[Stored data]
....................
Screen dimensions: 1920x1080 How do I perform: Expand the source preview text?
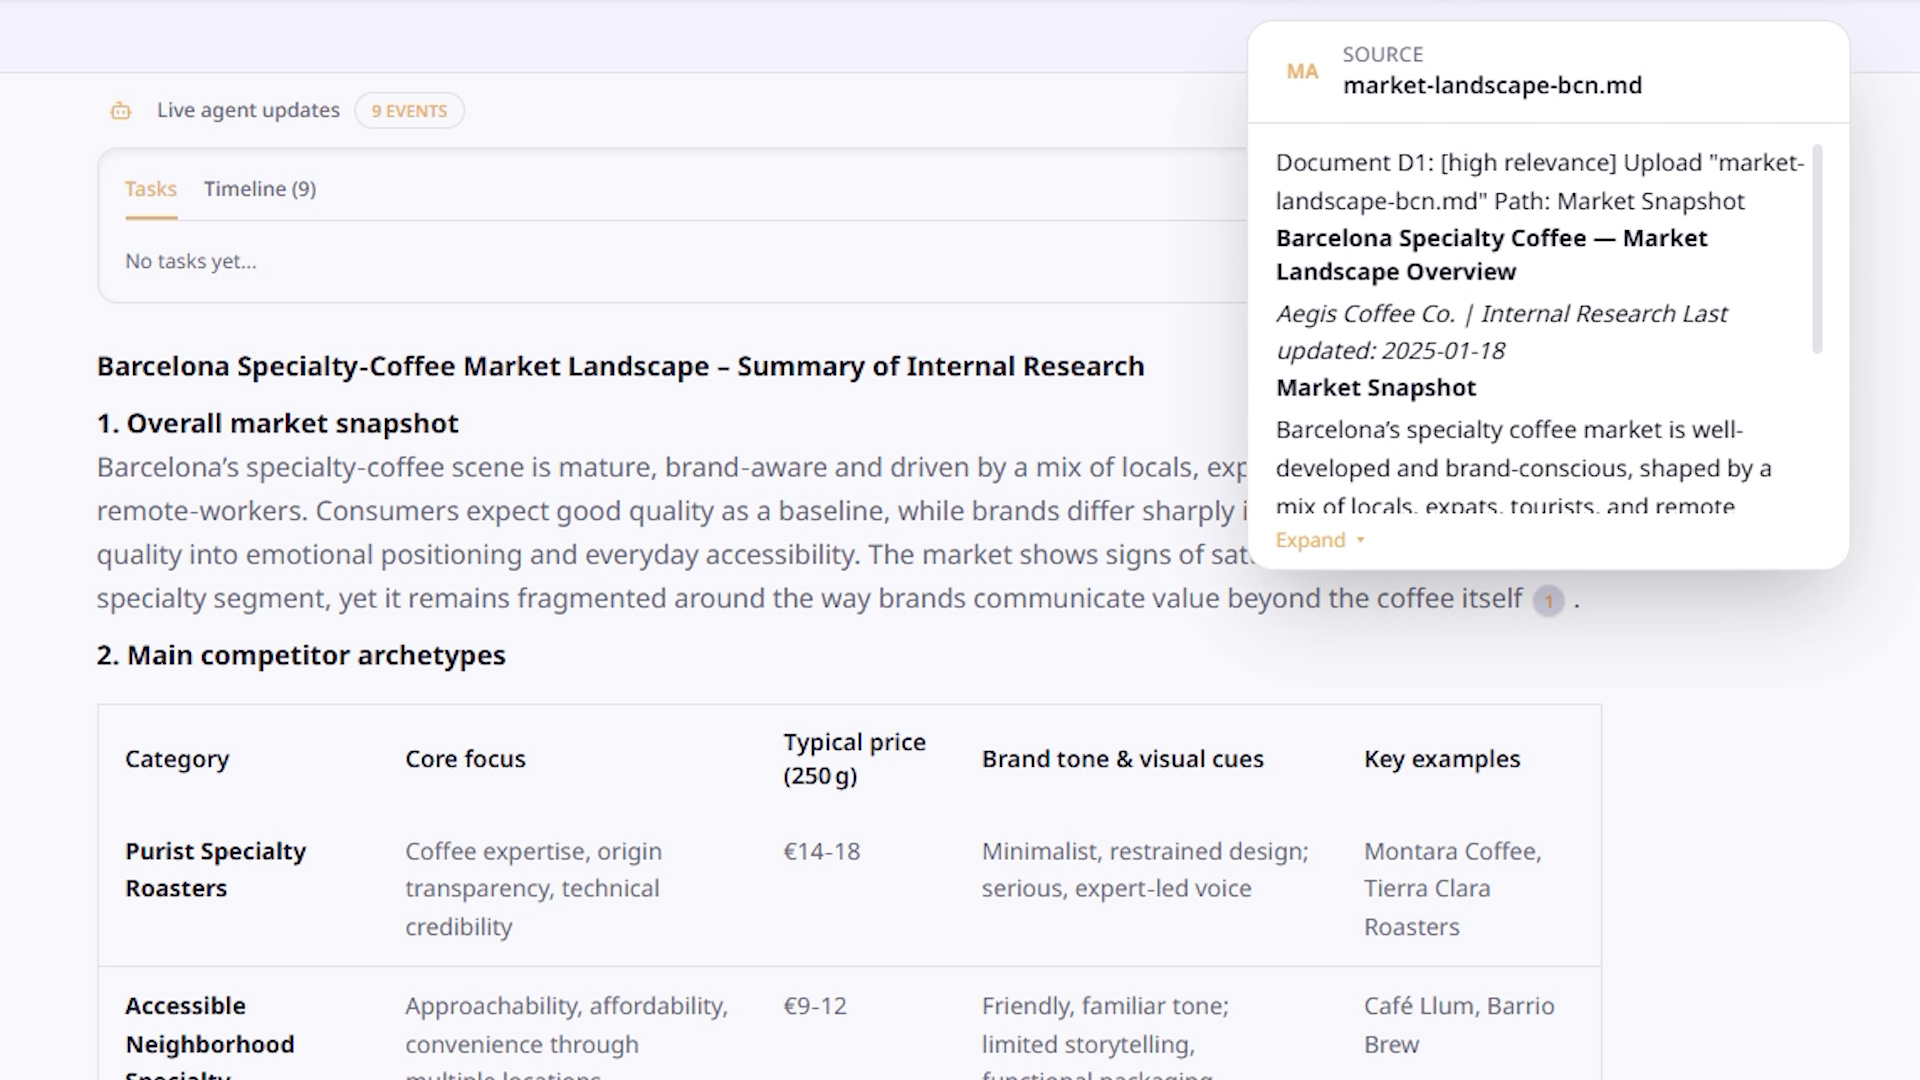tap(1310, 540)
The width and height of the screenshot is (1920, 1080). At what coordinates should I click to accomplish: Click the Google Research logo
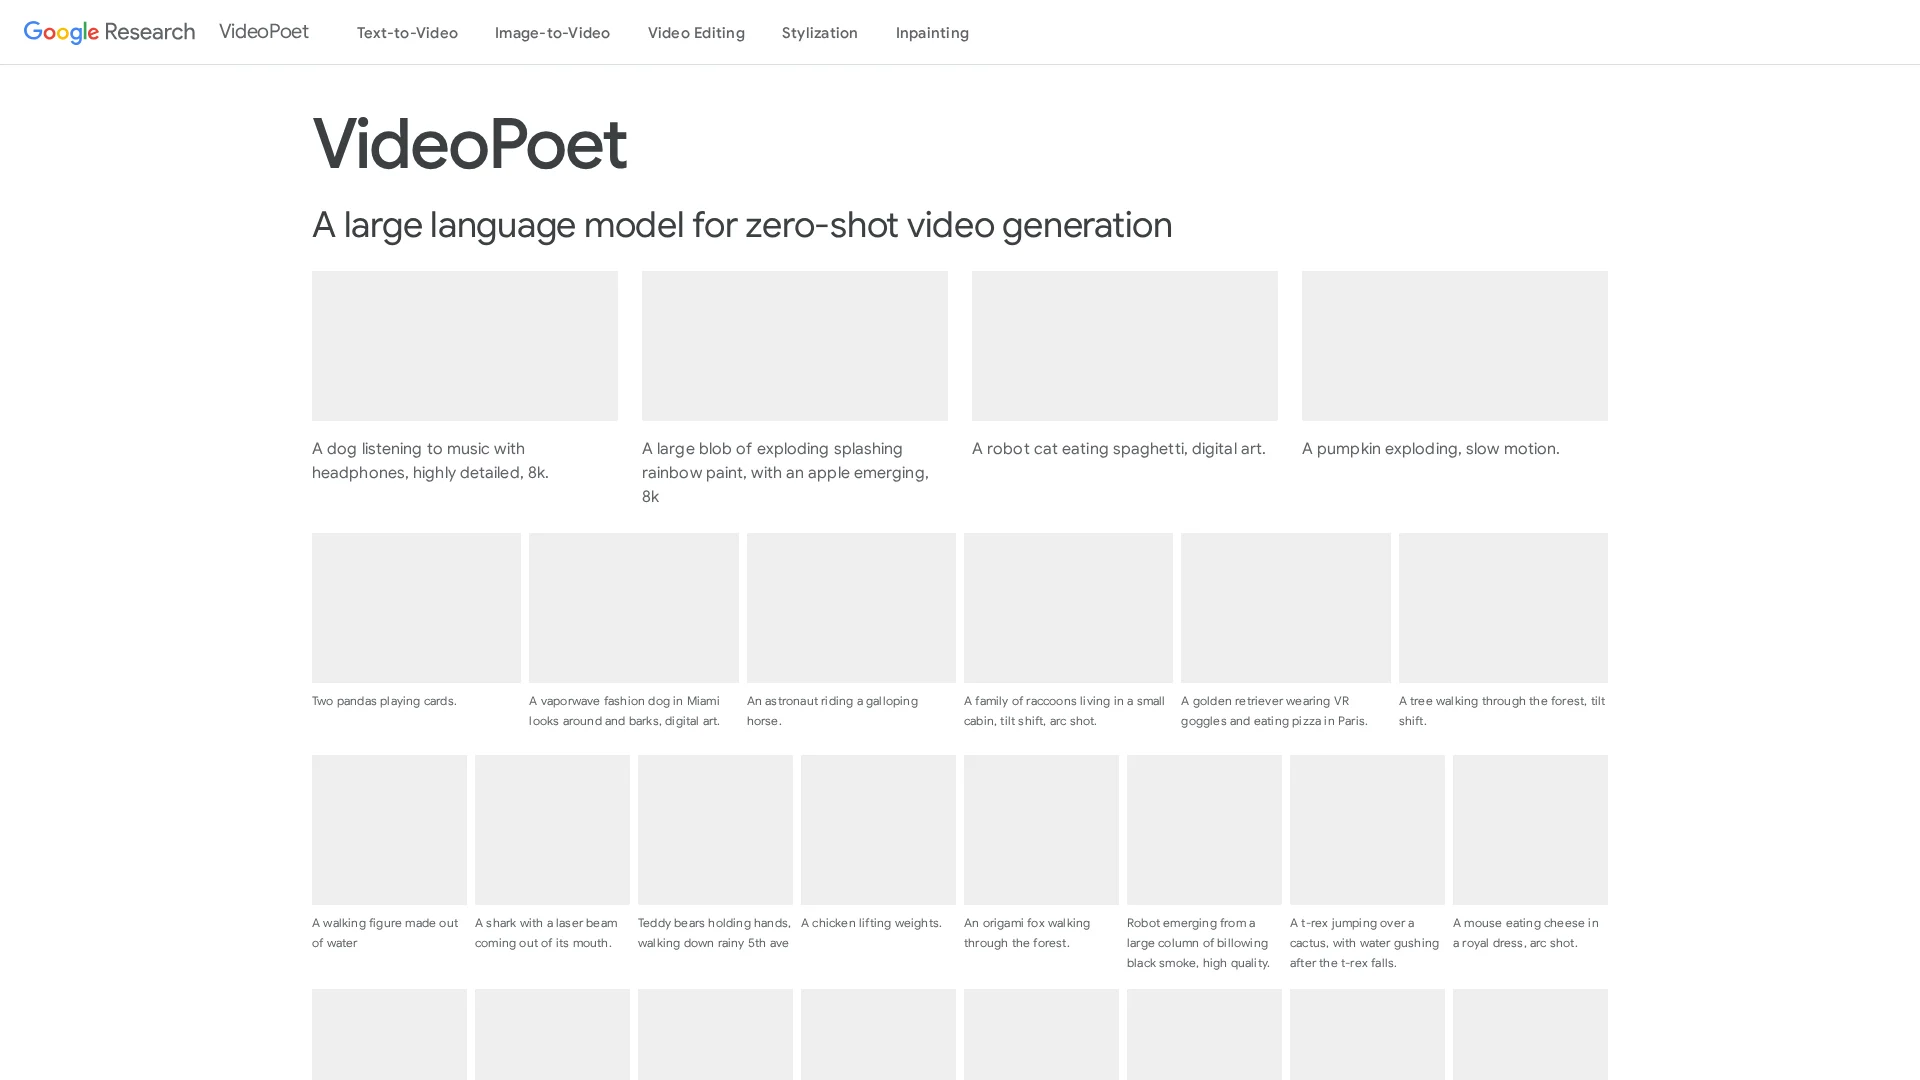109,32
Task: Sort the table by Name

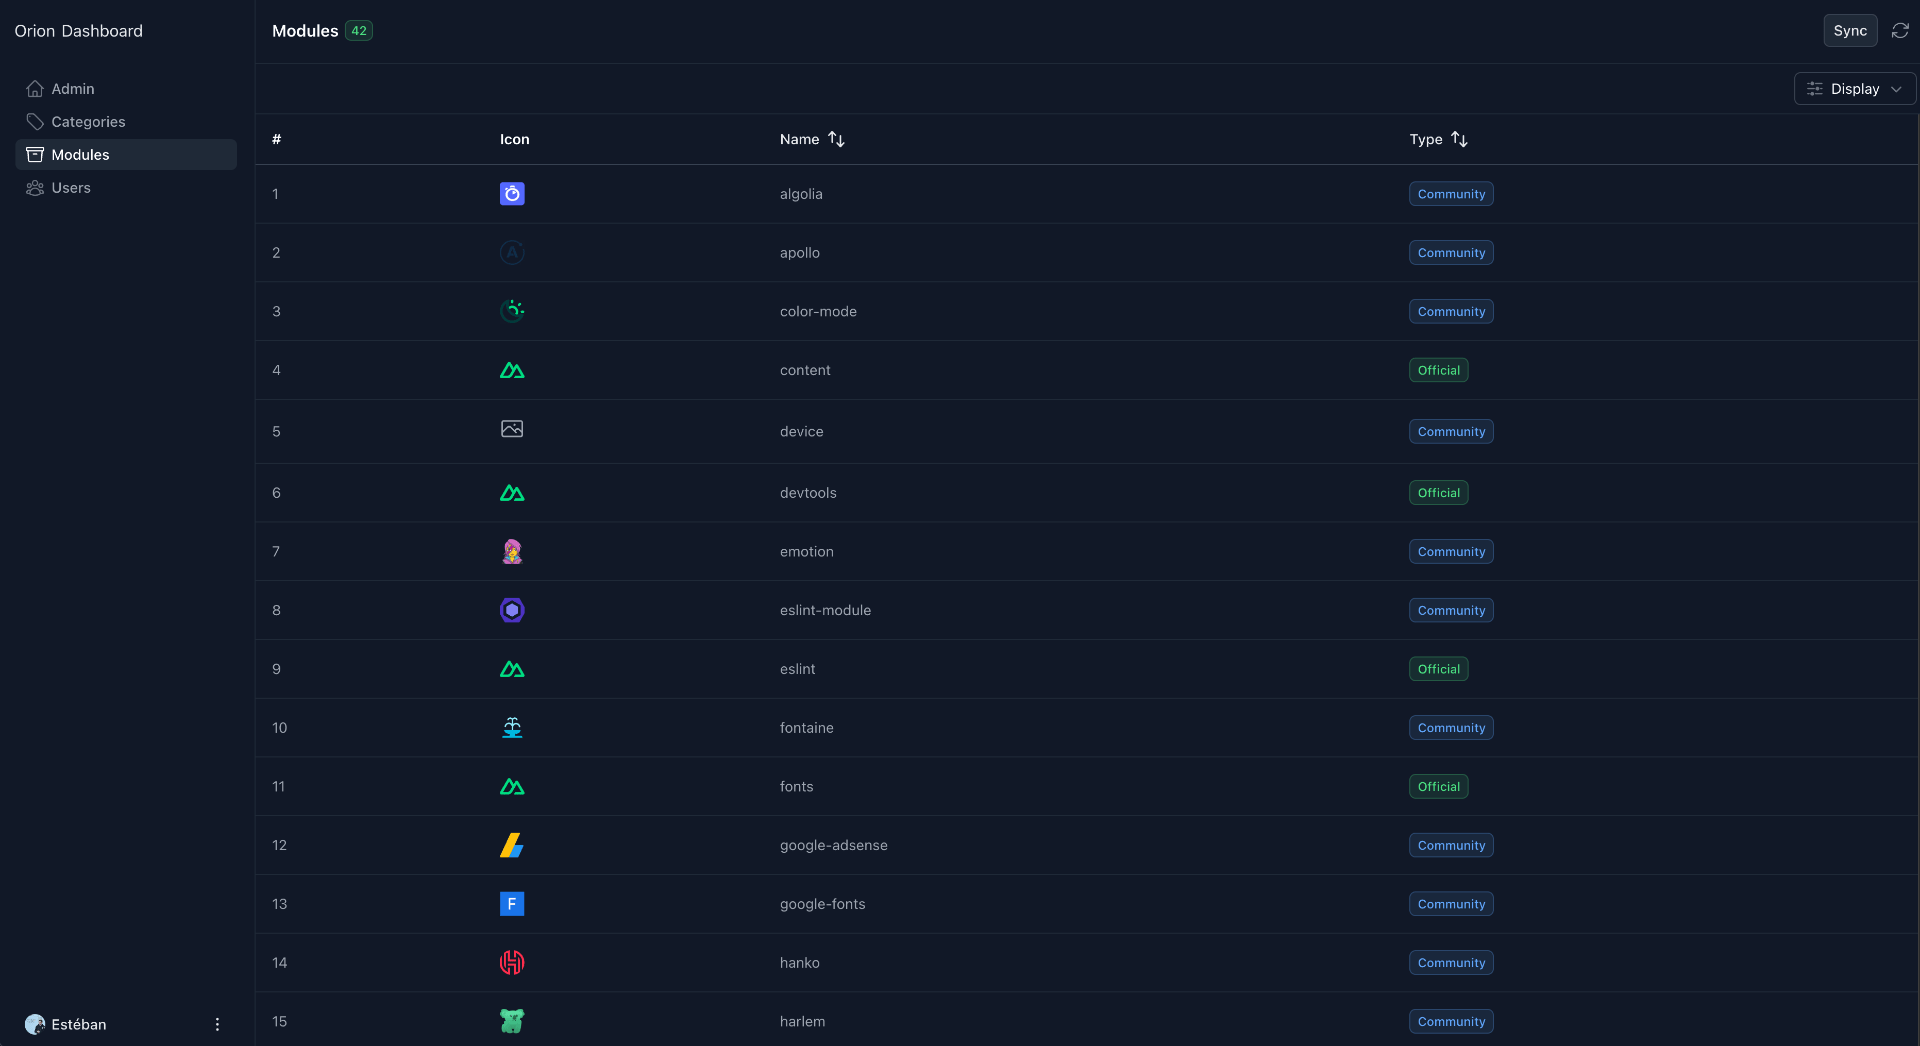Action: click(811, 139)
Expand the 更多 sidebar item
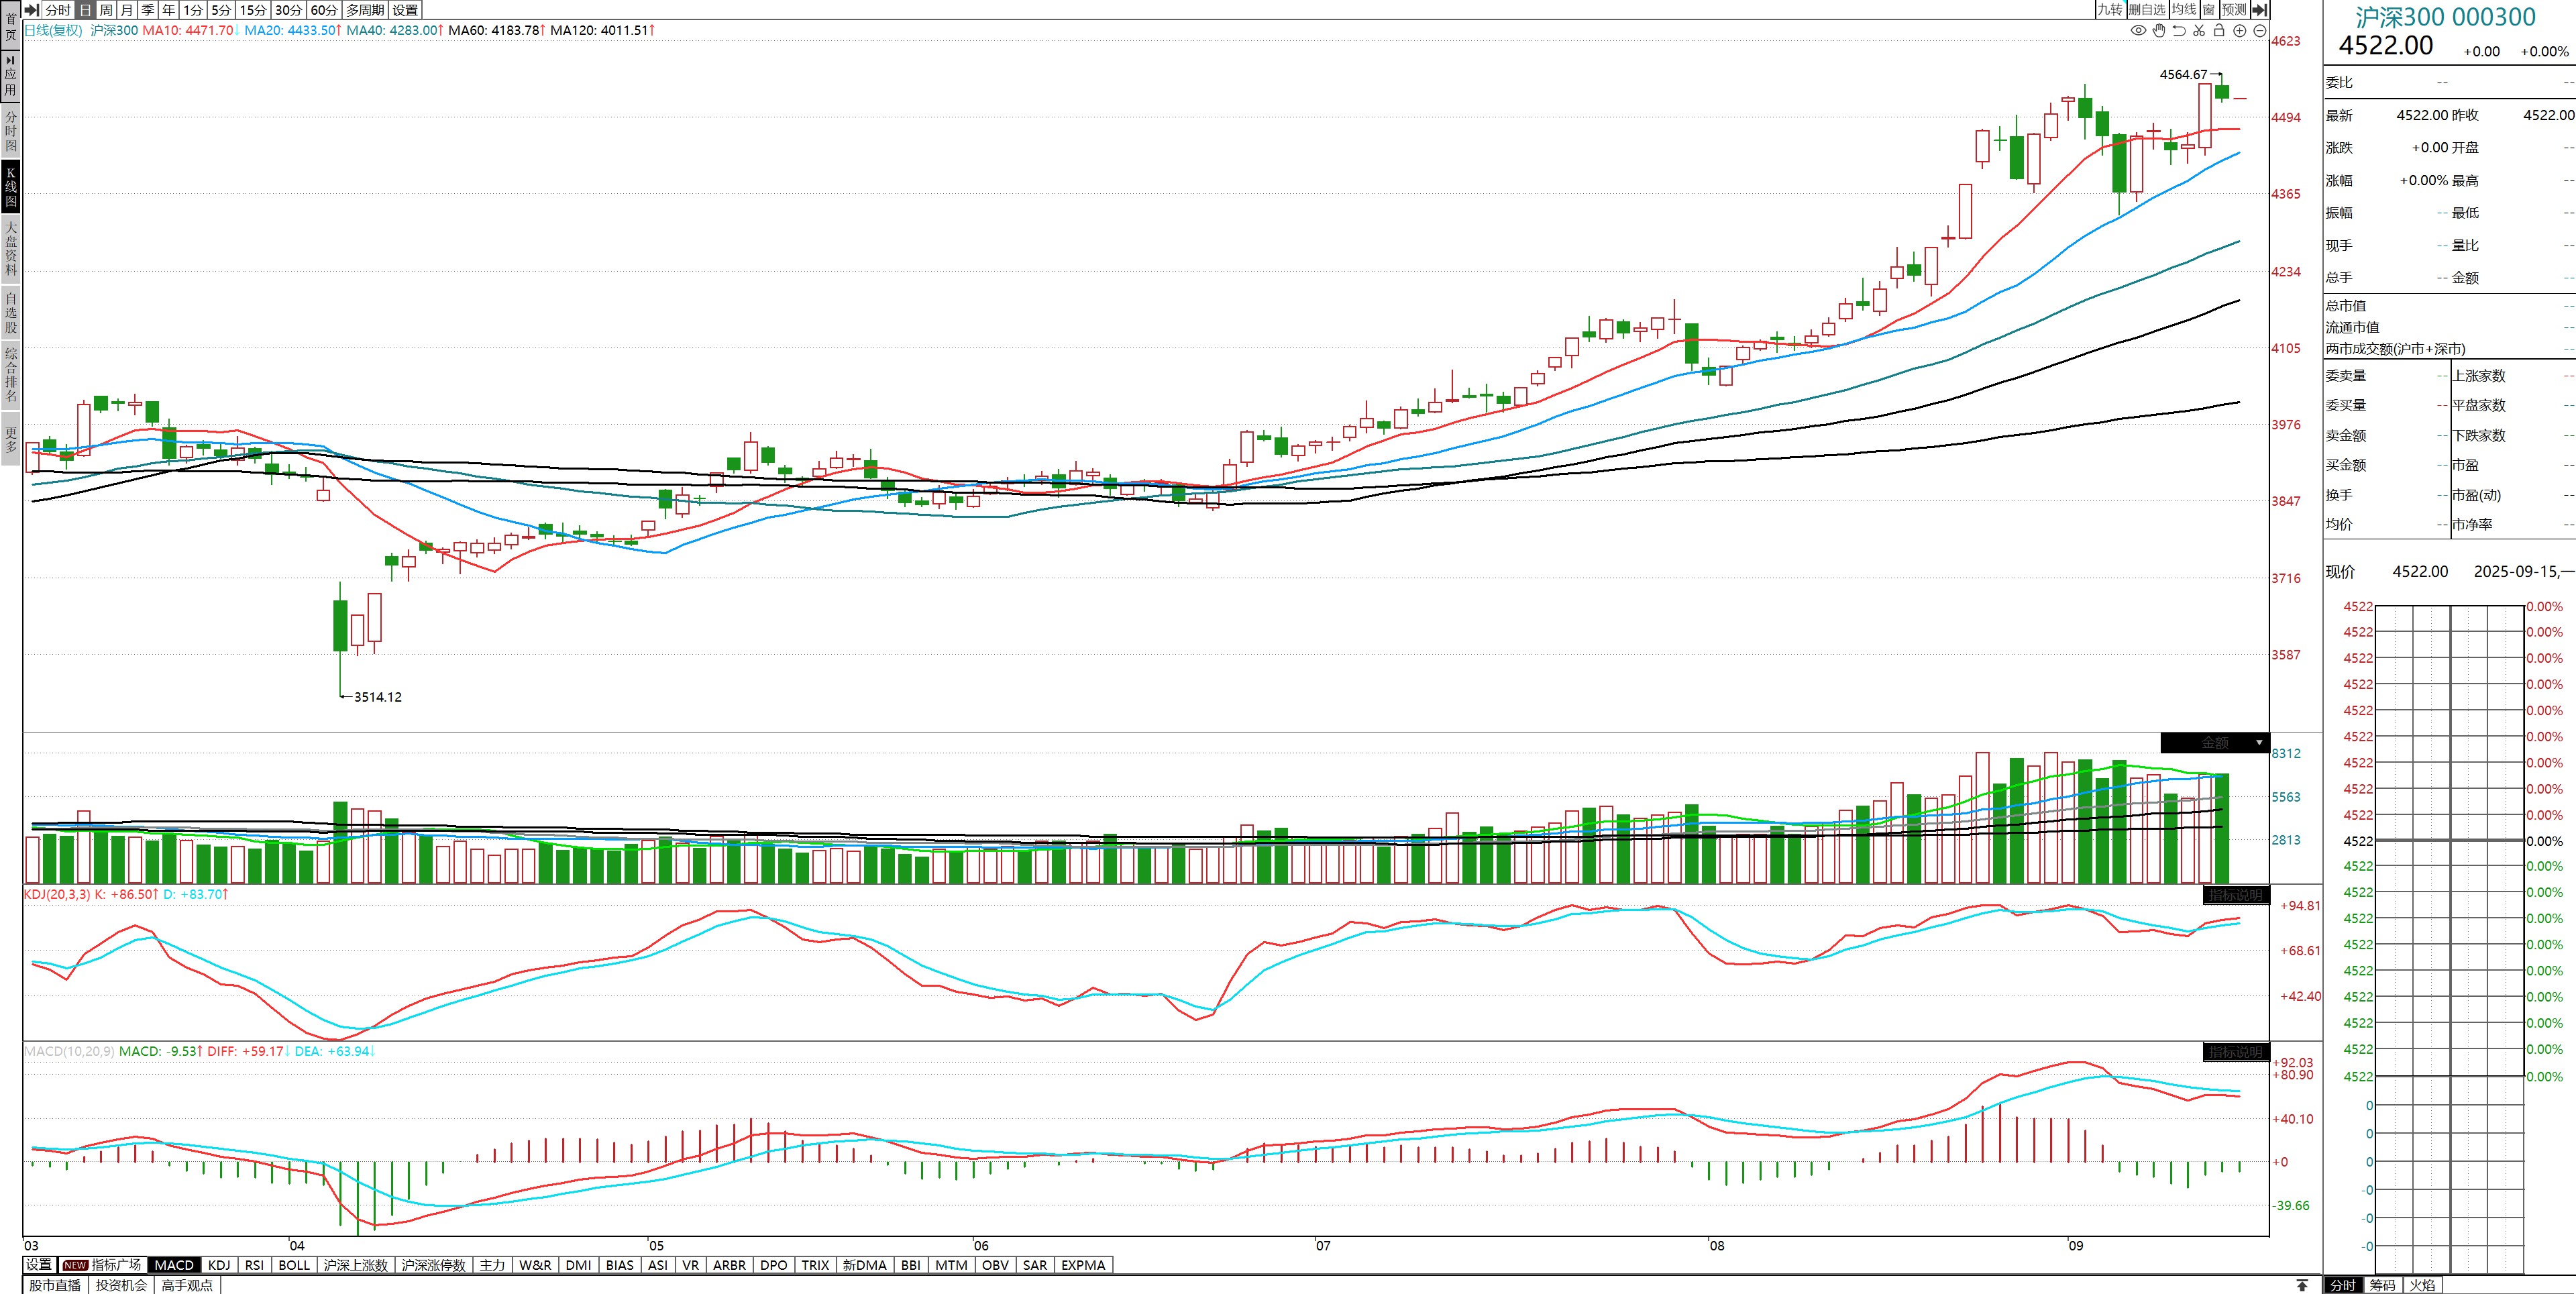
....................
- **Task item**
Where a picture appears, skip it and copy the rest of the data word for word.

- **Expected answer**
Screen dimensions: 1920x1080 How do I perform: Expand the source preview text?
tap(1310, 540)
The width and height of the screenshot is (1920, 1080). At what coordinates should I click to accomplish: Click the Google Research logo
109,32
Task: Sort the table by Name

Action: click(811, 139)
Expand the 更多 sidebar item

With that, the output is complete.